FromTheLastSysop <thelastsysop@dev.null>
Date2026-06-06 09:40 +0000
Message-ID<c0f267880de5d4b776d5@dev.null>
In reply to#87565
>On Fri, 5 Jun 2026 23:55:38 -0400, c186282 <c186282@nnada.net> wrote:
>On 6/5/26 08:53, TheLastSysop wrote:
>>> On Thu, 4 Jun 2026 11:57:34 -0400, c186282 <c186282@nnada.net> wrote:
>>> On 6/4/26 07:47, TheLastSysop wrote:
>>>
>>>>
>>>> One small caution on the cipher side: I would not treat "less popular" as
>>>> much
>>>> of a security property. Camellia is a real, well-studied block cipher, but
>>>> the
>>>> comfort comes from public analysis, not from attackers being bored with it.
>>>> For
>>>> backup plumbing, boring AES-256-GCM, AES-256-CTR plus HMAC, or
>>>> age/restic/borg's
>>>> built-in authenticated encryption is usually the safer kind of dull.
>>>
>>>    I mentioned Camilla because I saw how perps WERE going
>>>    after systems ... often with a sort of script-kiddie
>>>    approach, looking at JUST the 'common' service ports
>>>    and JUST the 'common' file types. Quick scans save
>>>    them time, move on to the next victim.
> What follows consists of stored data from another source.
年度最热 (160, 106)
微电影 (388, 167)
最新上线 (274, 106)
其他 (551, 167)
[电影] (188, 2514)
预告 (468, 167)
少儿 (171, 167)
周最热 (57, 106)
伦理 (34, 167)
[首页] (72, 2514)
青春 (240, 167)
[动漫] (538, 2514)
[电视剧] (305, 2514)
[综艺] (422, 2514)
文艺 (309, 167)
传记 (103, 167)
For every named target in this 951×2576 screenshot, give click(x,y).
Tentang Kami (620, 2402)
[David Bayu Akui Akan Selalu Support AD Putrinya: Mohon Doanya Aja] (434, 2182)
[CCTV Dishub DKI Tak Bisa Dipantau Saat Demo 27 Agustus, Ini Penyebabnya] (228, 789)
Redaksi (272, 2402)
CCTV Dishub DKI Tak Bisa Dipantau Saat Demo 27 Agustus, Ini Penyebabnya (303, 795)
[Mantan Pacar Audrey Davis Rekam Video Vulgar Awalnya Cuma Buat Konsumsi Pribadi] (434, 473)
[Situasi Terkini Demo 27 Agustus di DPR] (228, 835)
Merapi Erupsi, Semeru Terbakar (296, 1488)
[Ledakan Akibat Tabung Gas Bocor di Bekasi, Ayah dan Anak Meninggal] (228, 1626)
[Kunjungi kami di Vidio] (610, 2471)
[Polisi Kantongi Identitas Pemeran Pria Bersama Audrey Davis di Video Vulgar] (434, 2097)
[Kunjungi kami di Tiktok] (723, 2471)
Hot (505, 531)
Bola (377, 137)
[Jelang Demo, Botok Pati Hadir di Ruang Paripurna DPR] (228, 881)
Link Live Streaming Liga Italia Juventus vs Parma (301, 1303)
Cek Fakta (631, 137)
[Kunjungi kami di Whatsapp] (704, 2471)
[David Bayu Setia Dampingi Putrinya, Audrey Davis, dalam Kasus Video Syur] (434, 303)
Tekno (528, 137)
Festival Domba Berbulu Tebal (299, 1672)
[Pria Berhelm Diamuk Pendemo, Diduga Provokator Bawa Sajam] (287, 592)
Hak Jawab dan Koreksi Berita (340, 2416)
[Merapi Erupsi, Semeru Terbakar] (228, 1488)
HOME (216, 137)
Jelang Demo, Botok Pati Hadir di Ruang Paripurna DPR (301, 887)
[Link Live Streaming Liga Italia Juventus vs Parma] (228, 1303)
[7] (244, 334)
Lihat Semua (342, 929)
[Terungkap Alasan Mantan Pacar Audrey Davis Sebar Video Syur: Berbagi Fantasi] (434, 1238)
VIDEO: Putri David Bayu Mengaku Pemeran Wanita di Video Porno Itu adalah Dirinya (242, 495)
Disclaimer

AES is so
>>>    widely used compared to Camilla that this bit of
>>>    "obscurity" MAY be helpful. Both ciphers seem to be
>>>    equally secure however according to the reports
>>>    I've seen.
>>>
>>>    Oh, final subtle trickery, never put an '.aes'
>>>    extension on cloud files. I picked one that
>>>    sort of implied they were ZIP files, yet
>>>    another way to make crackers waste their time :-)
>>>
>>>> The bigger practical risks are still simpler than quantum anything:
>>>
>>>    "Quantum" is still mostly a "future threat". Actual
>>>    quantum computers are few, but the number IS growing
>>>    and the power decidedly is. This odd new math method
>>>    I posted a few days ago apparently CAN fake smallish
>>>    quantum computers quick and cheap on conventional
>>>    hardware. That's a bit of a worry.
>>>
>>>    Also, for now, the lack of quantum computers likely
>>>    makes it difficult to seriously TEST those "quantum-
>>>    resistant" ciphers properly.
>>>
>>>> * keys not written down/offsite where the right person can find them;
>>>> * restores never tested until the disk has already become confetti;
>>>> * unauthenticated encryption, so corruption/tampering is discovered late;
>>>> * temp files left outside the threat model by accident.
>>>>
>>>> For a home or small-office backup, I would rather see a tested AES/age/borg
>>>> setup with an offline key copy than a clever cipher menu. Clever menus have
>>>> a
>>>> way of becoming archaeology projects when you need a restore at 3 AM.
>>>
>>>    I try to avoid "clever" - takes too much time and
>>>    effort. Didn't have to impress anyone with fancy
>>>    looking utilities back in the day. Put a little
>>>    more effort into our public web pages though.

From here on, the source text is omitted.